START EXCERPTED DATA
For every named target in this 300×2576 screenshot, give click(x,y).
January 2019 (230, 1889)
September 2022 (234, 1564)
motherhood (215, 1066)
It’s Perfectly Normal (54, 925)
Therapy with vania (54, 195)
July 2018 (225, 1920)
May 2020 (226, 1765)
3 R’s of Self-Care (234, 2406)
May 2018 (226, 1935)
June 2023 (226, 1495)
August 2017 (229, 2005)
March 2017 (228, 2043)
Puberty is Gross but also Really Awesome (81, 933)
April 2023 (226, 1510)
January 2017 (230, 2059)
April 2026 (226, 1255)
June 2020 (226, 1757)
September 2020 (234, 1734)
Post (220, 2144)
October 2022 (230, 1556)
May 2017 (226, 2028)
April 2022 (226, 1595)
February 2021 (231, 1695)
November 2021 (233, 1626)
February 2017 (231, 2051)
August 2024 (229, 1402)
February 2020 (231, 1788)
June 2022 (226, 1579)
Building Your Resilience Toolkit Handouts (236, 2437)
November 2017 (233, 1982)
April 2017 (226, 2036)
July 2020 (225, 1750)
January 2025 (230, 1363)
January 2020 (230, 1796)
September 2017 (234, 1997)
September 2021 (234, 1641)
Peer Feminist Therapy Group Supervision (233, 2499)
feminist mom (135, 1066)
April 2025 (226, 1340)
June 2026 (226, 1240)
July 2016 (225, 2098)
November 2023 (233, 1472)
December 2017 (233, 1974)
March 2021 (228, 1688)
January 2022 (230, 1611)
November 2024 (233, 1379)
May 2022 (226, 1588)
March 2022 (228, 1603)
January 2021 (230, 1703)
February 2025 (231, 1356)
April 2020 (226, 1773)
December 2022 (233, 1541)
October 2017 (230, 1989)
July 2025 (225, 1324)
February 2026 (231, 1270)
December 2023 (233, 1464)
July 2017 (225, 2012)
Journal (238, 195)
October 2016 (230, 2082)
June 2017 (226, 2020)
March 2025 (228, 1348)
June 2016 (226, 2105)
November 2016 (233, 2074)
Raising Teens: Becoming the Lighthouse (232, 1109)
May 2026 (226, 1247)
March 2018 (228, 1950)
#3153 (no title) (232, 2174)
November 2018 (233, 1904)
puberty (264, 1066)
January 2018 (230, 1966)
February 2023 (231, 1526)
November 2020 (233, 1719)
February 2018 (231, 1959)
END EXCERPTED DATA
[TASK REQUIREMENTS] Print, from the entries above, the line with "January 2019 (230, 1889)", the line with "June 2023 (226, 1495)" and all lines between them, exactly and with nothing else.

[ANSWER TO THE EXERCISE]
January 2019 (230, 1889)
September 2022 (234, 1564)
motherhood (215, 1066)
It’s Perfectly Normal (54, 925)
Therapy with vania (54, 195)
July 2018 (225, 1920)
May 2020 (226, 1765)
3 R’s of Self-Care (234, 2406)
May 2018 (226, 1935)
June 2023 (226, 1495)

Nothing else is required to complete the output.